Home Practice Pulling the Trigger

If you are practicing presenting your pistol from concealment and have become smooth with it, you should add in pressing the trigger each time. If you have a striker fired pistol such as the Glock you will need to rack the slide in order to reset the trigger each time to press it. This is a drawback of the Glock when trying to practice trigger manipulation.

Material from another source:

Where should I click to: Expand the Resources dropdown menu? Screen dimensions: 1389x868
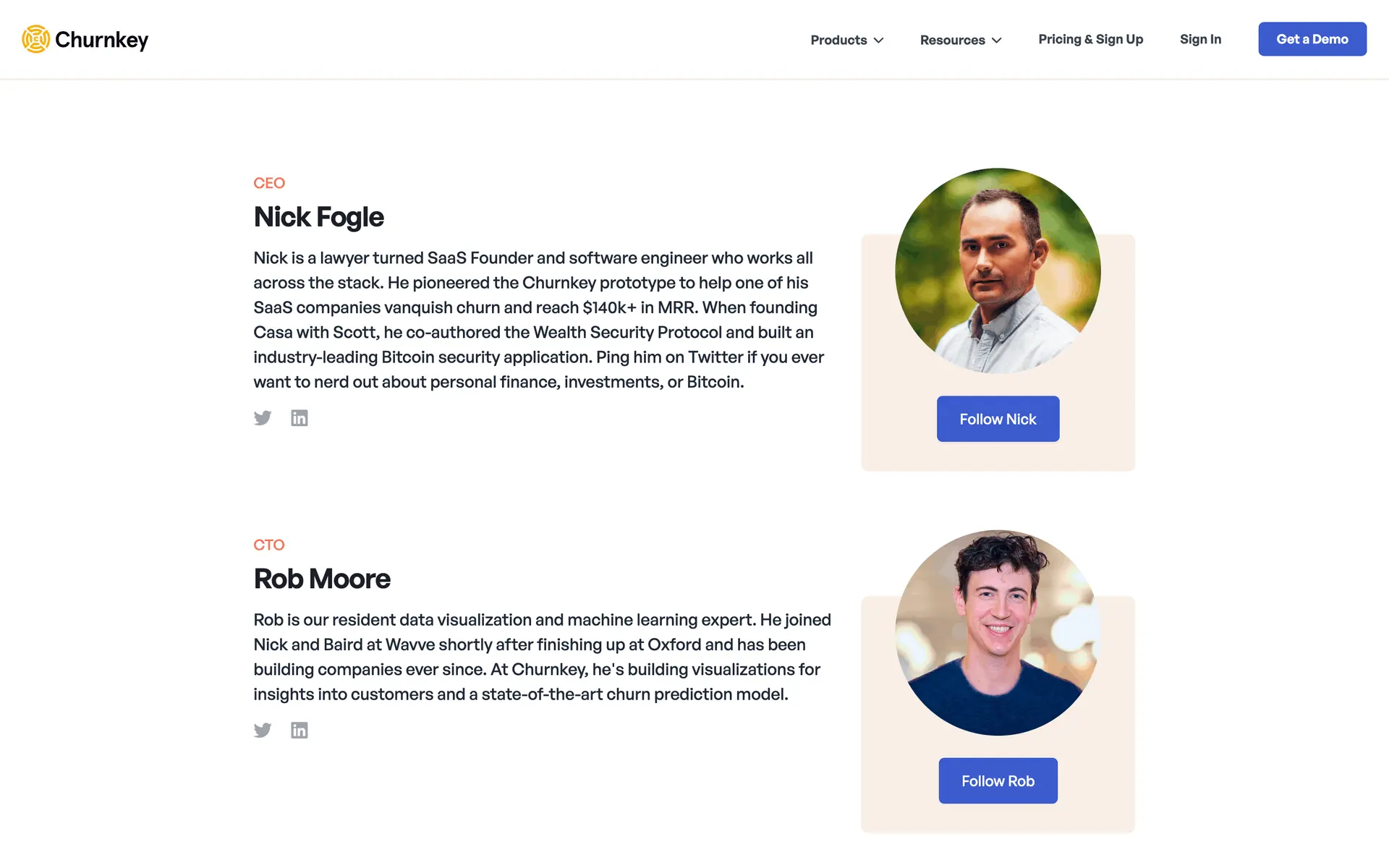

What this means is that when you have pressed the trigger and it has clicked you need to manipulate the slide. A good training idea is to treat the click as you would a malfunction in a live fire scenario. The first half of malfunction clearing is to do the following: Remove your finger from the trigger and place it on the frame of the pistol. At the same time with your support hand tap on the magazine that’s in the pistol (in case it is not fully seated in the pistol) then rack the slide with the support hand to eject the bad round (or to load the chamber that was somehow empty.) The trigger is now reset. I usually do this and then pull the trigger again for a total of two trigger pulls per draw.

If you have an empty magazine in the pistol and manipulate the slide it will lock back the slide. It’s supposed to do that because the pistol is now empty of bullets. To get around this you can buy a package of SnapCaps or training rounds at your local gun store. These are inert rounds that you can put into your magazine and then manipulate the slide without it locking back. You will also need these training bullets to mix in with live rounds during your range training. More on that later.

If you have extra money to burn and are shooting Glock you can buy the SIRT training pistol

I have no affiliation with this company. This is a training pistol that has a double action trigger. I personally believe the hundreds of dollars are better spent on ammunition to live fire but other students love the SIRT.